## WHAT THIS EXERCISE ASKS:
1) In the Niko Bessinger biography, at which school did Bessinger matriculate?
2) Reproduce everything in the Niko Bessinger biography from "Personal details" down to "and independence activist.".

## TEXT SECTION:
=== Begin Enclosure ===
Minister of Wildlife, Conservation and Tourism
- In office 21 March 1990 – 20 March 1995
- Preceded by: position established
- Succeeded by: Gert Hanekom

Personal details
- Born: 12 June 1948 Walvis Bay, South West Africa
- Died: 25 March 2008 (aged 59) Khomasdal, Windhoek
- Party: SWAPO
- Spouse(s): Hermine Bessinger, née Bertolini
- Children: Dietrich Bessinger, Anthony Bessinger, Hatani Bertolini, Kakuna Calista Karuaihe, Xavier Karuaihe
- Occupation: Architect

= Niko Bessinger =

Namibian politician (1948–2008)

Nikolaus Onverwag 'Niko' Bessinger (12 June 1948 – 25 March 2008) was a Namibian politician and independence activist.

Bessinger was born on 12 June 1948 in Walvis Bay, South West Africa. Born into the Goreseb clan which is closely related to the Goreseb Royal House. He attended St. Bonifacius Roman Catholic Primary School in Windhoek, Augustineum Secondary School in Okahandja and matriculated at Athlone High School in Cape Town in 1966. He then studied architecture at the University of Cape Town from 1969 to 1972 before receiving a Fulbright scholarship to study at the University of Detroit in the United States. He received the National Dean's List Award in 1979 and 1980. Bessinger graduated with a B.Sc. (Architecture) in 1980 and a B.Arch. in 1981 before being registered as an Architect in Namibia in 1983 (Member of the Namibia Institute of Architects and the Namibia Council of Architects and Quantity Surveyors). In Namibia he joined Kerry McNamara and Associates as partner, a move that cost his senior partner Kerry McNamara, a White Namibian, several contracts from the state and from private individuals.
=== End Enclosure ===
## COLLECTED DATA:
=== Begin Enclosure ===
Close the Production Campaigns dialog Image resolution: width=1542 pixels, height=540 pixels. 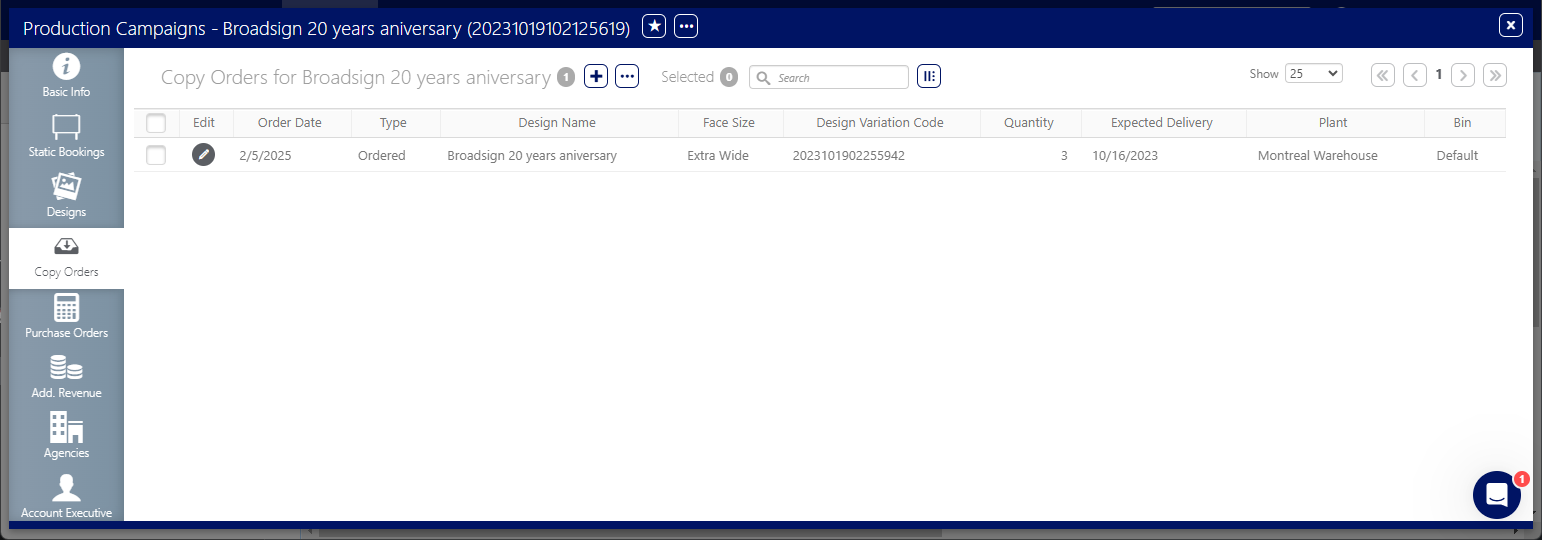[1510, 26]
=== End Enclosure ===
## RESULTS BY TASK:
1) Athlone High School in Cape Town.

2)
Personal details
- Born: 12 June 1948 Walvis Bay, South West Africa
- Died: 25 March 2008 (aged 59) Khomasdal, Windhoek
- Party: SWAPO
- Spouse(s): Hermine Bessinger, née Bertolini
- Children: Dietrich Bessinger, Anthony Bessinger, Hatani Bertolini, Kakuna Calista Karuaihe, Xavier Karuaihe
- Occupation: Architect

= Niko Bessinger =

Namibian politician (1948–2008)

Nikolaus Onverwag 'Niko' Bessinger (12 June 1948 – 25 March 2008) was a Namibian politician and independence activist.